Juan Carlos I (veo difícil que haya con el mismo nombre un II) vivió un permanente romance con los líderes políticos y con el pueblo. El 23 de febrero de 1981 revalidó las condiciones de su legitimidad: su intervención para desmontar el golpe de Estado, a pesar de los claroscuros propios de la situación que se vivía, con la ofensiva conjunta del terrorismo etarra y del terrorismo de extrema derecha y con los cuarteles convertidos en ollas a presión. Superado el trance de aquella noche triste que nos llenó de temor por el futuro, la Corona salió fortalecida.
El rey se había encaramado a los altares laicos del reconocimiento popular. La monarquía había dejado de ser definitivamente (bueno, definitivamente no, como estamos viendo) un tema de división política y nacional. Parecía del todo imposible que desde la Casa Real se pudiera algún día poner en peligro el premio gordo de la rueda de la fortuna.
Mirando hacia atrás desde hoy, los romanos, tan dados a las cábalas y con tantos ejemplos que nos han llegado a través de algunos cronistas quizás hubieran interpretado algunos presagios en forma de cuervos volando: el yate real se llama ‘Fortuna’; pero el velero en el que navegaba en las regatas, aunque fuera de un amigo, se llamaba ‘Bribón’.
De repente, un día se hace realidad el cuento de El rey desnudo. Sucedió poco a poco, porque al principio fueron los rumores sobre sus amoríos e infidelidades. Pero entre que si eran chismes, exageraciones malintencionadas, maniobras para desestabilizar la democracia… se fueron dejando pasar. Otros episodios, estos, comprobados, como las presiones del círculo de amistades de su majestad a un selecto grupo de empresarios para que le compraran ‘a escote’ un nuevo ‘Fortuna’, en realidad un fortunón, llegaron a la opinión pública. Al final Patrimonio Nacional se ‘incautó’ de la nave destinada al servicio de su majestad.
Había más rumores, como los relacionados con sus amistades con las monarquías petroleras, que algunos remontan al franquismo, cuando el dictador le encomendaría esta relación al entonces príncipe de España para tenerlo ocupado.

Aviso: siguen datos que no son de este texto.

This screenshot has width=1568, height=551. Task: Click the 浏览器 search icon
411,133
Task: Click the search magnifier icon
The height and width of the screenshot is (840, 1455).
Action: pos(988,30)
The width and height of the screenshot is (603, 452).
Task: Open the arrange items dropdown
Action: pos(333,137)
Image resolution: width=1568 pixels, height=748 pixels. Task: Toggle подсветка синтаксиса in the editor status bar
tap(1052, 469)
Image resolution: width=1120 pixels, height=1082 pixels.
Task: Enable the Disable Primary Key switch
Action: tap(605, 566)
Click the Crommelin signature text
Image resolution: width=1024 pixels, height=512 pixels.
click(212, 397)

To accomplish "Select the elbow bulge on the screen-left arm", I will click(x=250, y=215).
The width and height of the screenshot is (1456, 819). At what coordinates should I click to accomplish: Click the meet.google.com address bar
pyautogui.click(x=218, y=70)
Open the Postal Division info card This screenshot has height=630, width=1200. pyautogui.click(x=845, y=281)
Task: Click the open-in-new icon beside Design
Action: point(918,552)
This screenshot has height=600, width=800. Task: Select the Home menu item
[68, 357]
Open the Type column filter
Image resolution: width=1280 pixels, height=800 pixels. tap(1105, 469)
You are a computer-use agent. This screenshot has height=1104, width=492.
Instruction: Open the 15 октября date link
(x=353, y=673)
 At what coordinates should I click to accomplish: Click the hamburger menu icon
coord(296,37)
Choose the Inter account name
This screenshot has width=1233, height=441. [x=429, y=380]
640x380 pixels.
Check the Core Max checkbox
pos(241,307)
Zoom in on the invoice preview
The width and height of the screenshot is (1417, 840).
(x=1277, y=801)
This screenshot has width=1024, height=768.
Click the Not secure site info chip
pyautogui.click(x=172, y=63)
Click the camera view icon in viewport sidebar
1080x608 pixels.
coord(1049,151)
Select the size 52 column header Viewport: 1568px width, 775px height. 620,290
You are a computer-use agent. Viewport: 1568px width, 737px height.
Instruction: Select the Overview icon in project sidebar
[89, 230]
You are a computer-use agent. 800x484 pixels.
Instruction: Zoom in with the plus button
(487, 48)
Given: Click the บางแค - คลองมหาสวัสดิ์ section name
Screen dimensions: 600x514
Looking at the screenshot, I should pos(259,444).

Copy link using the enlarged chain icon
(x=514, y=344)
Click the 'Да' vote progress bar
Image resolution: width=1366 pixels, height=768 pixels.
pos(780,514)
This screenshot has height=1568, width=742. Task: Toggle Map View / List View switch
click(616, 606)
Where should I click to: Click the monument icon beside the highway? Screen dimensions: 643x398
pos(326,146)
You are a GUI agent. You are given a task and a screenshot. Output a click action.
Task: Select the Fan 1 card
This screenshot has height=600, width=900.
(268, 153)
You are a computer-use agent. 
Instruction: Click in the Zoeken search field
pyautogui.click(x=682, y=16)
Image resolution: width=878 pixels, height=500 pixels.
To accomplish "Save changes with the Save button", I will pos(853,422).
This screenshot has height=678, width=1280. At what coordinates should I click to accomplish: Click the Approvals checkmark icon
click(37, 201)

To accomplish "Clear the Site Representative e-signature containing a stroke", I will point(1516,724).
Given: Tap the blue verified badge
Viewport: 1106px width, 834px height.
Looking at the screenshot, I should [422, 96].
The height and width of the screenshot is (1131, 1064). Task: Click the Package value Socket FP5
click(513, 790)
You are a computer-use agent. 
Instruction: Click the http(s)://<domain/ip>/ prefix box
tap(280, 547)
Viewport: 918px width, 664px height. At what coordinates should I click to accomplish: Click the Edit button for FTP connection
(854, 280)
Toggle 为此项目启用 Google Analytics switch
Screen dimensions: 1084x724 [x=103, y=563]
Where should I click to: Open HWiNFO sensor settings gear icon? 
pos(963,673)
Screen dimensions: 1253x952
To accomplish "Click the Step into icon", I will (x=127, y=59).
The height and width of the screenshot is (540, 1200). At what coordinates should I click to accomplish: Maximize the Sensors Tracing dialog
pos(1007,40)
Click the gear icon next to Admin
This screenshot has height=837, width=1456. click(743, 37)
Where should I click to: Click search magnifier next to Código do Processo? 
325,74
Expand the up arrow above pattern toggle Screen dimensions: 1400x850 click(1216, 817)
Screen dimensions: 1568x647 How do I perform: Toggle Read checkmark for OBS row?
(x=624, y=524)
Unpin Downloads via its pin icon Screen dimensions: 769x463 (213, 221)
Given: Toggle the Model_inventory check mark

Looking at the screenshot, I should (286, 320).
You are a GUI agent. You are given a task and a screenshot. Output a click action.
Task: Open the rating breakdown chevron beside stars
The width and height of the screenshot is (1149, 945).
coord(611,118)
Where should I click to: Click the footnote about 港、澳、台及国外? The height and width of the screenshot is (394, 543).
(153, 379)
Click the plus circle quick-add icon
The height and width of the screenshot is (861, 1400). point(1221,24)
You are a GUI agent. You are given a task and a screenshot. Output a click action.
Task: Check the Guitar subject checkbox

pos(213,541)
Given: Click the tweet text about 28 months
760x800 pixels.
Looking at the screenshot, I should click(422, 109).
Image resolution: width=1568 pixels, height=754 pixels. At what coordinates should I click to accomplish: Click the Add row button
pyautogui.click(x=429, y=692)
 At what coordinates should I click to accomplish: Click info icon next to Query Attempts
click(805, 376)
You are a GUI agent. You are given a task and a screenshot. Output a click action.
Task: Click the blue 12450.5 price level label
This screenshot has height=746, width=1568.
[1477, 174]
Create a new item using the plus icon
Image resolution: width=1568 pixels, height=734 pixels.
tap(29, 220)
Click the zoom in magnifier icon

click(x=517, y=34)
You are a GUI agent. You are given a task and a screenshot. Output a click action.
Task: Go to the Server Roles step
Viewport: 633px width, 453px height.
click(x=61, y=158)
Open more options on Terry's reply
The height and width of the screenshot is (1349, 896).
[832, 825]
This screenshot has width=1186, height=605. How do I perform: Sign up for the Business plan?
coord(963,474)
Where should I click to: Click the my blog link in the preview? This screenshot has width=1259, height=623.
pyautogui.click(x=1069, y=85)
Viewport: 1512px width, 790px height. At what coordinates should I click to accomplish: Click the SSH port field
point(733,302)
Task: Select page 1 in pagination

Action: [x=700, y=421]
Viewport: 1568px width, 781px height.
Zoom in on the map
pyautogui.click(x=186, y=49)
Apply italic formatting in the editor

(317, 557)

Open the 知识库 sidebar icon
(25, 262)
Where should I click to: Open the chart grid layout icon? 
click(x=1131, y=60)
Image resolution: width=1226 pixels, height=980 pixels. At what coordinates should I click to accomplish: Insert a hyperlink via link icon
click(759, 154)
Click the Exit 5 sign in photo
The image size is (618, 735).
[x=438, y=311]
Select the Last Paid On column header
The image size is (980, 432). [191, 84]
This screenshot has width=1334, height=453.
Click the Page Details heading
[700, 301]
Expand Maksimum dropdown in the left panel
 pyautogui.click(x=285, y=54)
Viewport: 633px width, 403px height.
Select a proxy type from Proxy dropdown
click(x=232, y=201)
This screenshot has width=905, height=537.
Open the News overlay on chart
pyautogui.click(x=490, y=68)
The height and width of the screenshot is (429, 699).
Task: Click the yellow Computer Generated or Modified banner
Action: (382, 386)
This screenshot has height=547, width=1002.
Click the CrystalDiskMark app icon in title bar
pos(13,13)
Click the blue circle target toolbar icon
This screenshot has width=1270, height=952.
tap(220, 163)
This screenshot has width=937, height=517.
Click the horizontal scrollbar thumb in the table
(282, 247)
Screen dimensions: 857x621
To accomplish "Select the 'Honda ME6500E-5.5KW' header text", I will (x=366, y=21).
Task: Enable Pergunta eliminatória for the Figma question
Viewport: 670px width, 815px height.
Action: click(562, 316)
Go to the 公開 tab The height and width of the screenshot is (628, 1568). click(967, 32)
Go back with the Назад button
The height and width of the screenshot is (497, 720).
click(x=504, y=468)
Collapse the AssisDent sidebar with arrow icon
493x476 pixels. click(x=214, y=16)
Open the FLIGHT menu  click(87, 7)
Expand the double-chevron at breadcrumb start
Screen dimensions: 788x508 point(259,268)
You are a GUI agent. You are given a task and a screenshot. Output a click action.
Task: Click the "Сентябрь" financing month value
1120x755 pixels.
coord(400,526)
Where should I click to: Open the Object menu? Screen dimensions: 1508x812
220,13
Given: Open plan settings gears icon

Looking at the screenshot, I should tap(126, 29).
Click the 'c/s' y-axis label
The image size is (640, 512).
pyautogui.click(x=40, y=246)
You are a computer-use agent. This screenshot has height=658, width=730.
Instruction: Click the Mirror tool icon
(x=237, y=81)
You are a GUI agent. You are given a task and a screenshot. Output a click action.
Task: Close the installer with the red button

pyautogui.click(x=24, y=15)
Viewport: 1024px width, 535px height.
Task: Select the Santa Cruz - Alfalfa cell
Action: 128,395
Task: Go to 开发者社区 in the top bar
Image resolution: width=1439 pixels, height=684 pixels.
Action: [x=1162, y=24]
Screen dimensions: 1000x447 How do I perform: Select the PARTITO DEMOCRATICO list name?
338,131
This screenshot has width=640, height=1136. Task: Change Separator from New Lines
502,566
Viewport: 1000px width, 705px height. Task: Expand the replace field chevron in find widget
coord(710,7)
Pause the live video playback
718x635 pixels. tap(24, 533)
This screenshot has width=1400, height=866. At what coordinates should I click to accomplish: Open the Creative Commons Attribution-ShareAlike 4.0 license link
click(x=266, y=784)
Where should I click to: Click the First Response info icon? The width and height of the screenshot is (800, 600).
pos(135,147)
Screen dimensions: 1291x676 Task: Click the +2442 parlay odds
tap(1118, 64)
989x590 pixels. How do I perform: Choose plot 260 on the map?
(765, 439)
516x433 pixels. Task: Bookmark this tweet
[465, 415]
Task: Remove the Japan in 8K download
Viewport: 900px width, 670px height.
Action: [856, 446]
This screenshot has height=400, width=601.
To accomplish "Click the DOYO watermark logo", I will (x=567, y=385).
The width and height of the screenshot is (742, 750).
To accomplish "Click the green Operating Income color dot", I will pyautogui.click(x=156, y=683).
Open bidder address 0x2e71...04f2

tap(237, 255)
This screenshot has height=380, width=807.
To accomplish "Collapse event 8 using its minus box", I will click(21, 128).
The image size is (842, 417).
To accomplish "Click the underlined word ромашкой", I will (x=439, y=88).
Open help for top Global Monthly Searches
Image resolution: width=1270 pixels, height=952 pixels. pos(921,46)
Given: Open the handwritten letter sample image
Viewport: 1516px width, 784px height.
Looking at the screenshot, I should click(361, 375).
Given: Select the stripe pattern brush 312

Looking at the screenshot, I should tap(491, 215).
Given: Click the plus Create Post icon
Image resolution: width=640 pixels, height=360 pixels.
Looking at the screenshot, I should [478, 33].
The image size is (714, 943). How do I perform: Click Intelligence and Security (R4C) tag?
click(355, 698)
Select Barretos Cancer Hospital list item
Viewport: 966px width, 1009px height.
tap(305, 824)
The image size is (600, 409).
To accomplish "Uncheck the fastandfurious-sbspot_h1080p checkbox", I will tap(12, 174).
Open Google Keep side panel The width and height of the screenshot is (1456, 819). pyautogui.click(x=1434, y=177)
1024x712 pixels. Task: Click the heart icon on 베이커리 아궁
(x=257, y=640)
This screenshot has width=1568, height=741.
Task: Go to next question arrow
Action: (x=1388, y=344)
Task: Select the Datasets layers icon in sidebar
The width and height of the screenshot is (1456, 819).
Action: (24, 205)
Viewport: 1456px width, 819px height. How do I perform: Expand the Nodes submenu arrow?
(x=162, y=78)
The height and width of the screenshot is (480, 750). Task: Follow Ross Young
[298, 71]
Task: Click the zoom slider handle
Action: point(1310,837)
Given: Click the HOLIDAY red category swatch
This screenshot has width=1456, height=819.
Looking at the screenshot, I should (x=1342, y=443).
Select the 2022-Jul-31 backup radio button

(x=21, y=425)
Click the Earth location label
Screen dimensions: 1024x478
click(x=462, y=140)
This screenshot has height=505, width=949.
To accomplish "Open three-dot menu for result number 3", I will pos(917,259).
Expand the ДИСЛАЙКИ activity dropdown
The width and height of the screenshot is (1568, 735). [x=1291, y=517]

El encantamiento, que lo hubo, y duró muchos años, muchísimos, se rompió bruscamente y con estrépito y cristales rotos, como se rompe un espejo de un furioso puñetazo con guante de hierro. La línea divisoria entre el antes y el después no fue por un tropiezo cualquiera, banal, aunque también lo fuera: Cuando Juan Carlos I (le apeo el Don con efecto retroactivo) tropezó en la noche de un paraje de Boswana, a donde había ido para cazar elefantes acompañado de su querida, la ‘princesa’ Corina, y se rompe la cadera, se desencadena en la práctica la teoría del caos. Un grano de arena hace caer una montaña. Un ¡ay! en la selva provoca una tormenta en España. Las hélices de un avión, que traslada de urgencia a un anciano rey desnudo, en el sentido metafórico, ‘despierta’ de golpe a la opinión pública, que entra en modo combinado cachondeo-indignación.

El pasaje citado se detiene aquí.